Collected data entries
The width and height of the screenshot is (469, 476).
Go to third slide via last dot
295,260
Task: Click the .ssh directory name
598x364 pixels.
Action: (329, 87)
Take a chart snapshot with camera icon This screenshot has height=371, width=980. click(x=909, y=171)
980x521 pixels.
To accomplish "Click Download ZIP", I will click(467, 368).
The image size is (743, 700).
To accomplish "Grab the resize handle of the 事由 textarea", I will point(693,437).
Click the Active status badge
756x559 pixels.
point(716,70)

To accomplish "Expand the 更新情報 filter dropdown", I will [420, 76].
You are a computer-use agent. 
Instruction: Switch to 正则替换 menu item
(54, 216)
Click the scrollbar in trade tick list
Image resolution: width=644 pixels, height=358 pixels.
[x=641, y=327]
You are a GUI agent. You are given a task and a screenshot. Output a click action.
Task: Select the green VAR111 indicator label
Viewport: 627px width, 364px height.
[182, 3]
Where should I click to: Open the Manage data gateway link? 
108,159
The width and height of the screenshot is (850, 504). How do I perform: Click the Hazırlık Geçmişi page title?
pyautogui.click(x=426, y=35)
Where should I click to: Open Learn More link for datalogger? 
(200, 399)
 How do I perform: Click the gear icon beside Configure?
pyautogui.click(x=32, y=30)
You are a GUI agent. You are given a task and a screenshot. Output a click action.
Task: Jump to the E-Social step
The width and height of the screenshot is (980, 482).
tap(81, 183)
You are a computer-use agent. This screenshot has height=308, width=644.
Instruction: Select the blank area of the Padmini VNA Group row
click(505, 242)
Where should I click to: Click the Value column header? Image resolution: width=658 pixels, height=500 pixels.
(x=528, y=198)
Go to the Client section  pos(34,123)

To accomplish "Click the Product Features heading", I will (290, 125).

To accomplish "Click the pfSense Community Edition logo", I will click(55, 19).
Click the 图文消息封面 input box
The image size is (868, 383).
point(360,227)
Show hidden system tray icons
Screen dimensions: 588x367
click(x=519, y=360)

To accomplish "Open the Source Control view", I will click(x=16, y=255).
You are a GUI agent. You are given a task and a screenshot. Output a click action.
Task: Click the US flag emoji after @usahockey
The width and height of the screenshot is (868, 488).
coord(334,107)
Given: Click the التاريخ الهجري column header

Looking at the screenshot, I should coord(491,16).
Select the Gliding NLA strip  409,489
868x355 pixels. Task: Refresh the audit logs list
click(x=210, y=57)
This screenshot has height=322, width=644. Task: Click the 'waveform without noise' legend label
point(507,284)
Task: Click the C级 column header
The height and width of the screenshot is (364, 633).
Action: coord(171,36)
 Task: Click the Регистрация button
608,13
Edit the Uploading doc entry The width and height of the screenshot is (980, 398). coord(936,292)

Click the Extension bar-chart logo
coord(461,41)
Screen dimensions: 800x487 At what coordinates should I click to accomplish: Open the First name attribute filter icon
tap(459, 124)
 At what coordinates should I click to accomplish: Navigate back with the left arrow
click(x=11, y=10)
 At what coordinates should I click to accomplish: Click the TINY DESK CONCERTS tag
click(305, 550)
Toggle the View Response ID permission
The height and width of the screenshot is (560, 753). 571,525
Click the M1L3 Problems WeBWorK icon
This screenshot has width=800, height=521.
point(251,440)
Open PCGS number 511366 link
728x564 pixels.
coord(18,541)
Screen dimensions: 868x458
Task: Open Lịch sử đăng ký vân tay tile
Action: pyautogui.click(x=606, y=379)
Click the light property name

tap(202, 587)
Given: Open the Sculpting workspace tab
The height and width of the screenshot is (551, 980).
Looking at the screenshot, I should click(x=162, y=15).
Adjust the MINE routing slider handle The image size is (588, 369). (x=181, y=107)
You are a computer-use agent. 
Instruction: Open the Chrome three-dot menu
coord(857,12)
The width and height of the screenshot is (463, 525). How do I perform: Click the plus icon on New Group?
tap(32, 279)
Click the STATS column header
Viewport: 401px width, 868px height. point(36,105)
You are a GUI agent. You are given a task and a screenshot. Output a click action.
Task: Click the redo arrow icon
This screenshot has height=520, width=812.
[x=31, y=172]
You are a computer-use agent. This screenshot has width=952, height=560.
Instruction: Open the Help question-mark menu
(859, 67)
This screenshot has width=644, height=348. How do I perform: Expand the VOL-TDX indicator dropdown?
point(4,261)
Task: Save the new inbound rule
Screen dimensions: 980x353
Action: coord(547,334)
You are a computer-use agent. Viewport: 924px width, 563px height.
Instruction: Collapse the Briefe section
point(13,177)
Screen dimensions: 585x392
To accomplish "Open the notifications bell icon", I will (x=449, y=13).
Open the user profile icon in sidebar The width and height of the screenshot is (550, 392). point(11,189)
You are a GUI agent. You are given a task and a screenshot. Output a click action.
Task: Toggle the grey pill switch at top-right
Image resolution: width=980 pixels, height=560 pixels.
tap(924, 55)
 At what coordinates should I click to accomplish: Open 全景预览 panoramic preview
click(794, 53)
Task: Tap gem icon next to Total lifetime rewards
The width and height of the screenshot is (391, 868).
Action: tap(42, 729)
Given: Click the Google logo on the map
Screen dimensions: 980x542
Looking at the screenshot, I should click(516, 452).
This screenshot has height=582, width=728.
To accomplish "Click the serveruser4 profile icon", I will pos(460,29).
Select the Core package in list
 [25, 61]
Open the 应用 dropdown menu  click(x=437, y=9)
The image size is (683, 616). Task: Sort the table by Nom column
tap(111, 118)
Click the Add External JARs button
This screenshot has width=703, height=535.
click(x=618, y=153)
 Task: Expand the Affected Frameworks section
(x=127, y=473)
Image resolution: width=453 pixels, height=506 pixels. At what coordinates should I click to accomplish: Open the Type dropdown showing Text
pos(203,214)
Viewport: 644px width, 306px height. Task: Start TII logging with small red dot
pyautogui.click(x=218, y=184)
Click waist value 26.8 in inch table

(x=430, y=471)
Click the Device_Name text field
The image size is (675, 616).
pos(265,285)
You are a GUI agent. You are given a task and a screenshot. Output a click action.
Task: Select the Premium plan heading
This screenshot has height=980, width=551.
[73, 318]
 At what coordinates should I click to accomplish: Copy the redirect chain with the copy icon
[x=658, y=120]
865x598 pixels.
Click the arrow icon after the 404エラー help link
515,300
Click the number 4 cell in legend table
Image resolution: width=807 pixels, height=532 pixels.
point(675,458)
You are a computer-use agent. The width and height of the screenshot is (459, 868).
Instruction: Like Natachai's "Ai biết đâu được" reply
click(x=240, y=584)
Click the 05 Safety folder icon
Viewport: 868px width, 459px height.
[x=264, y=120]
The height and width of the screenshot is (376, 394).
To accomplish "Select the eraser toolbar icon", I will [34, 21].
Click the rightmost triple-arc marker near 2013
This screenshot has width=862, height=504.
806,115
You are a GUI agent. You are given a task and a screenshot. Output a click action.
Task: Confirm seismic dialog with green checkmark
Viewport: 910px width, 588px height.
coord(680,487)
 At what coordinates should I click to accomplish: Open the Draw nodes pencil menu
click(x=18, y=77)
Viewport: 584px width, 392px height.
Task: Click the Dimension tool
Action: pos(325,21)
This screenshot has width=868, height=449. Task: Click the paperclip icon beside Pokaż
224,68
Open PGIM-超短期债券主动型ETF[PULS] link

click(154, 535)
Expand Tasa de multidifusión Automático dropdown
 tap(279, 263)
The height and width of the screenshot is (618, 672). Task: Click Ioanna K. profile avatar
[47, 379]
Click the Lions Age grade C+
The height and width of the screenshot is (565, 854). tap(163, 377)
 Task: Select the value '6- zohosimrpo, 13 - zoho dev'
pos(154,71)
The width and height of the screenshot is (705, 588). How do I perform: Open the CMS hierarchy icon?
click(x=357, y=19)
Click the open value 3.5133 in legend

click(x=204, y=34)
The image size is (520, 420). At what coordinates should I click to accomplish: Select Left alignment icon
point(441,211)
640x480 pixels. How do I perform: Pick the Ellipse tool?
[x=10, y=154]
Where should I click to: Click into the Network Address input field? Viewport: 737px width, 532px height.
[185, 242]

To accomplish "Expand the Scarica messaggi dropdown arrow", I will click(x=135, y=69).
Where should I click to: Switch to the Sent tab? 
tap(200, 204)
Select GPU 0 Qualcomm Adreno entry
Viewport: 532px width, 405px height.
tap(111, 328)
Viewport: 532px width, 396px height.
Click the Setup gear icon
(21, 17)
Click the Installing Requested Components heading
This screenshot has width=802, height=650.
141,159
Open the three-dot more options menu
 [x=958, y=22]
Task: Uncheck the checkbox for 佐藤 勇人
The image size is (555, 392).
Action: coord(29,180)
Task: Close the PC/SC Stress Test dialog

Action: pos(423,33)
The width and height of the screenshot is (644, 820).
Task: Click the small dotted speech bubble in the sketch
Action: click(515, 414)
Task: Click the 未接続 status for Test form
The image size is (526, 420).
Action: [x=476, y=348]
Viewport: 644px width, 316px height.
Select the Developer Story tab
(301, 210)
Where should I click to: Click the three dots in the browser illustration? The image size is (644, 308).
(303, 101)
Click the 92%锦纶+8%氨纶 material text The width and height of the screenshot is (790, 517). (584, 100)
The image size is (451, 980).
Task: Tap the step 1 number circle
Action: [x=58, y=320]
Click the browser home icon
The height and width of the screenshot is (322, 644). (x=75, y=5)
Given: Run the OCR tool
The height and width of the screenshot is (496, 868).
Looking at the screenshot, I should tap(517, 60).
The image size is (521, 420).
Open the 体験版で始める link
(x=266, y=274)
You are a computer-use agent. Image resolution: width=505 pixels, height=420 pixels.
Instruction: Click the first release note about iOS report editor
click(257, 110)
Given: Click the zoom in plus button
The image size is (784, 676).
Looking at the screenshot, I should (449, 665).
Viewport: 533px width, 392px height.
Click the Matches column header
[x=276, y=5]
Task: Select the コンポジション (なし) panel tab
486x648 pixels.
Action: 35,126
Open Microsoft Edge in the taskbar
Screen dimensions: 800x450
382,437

**What the exercise asks:** For each line above that contains "green", add one to a count, then state only the final number.

**Written solution:** 2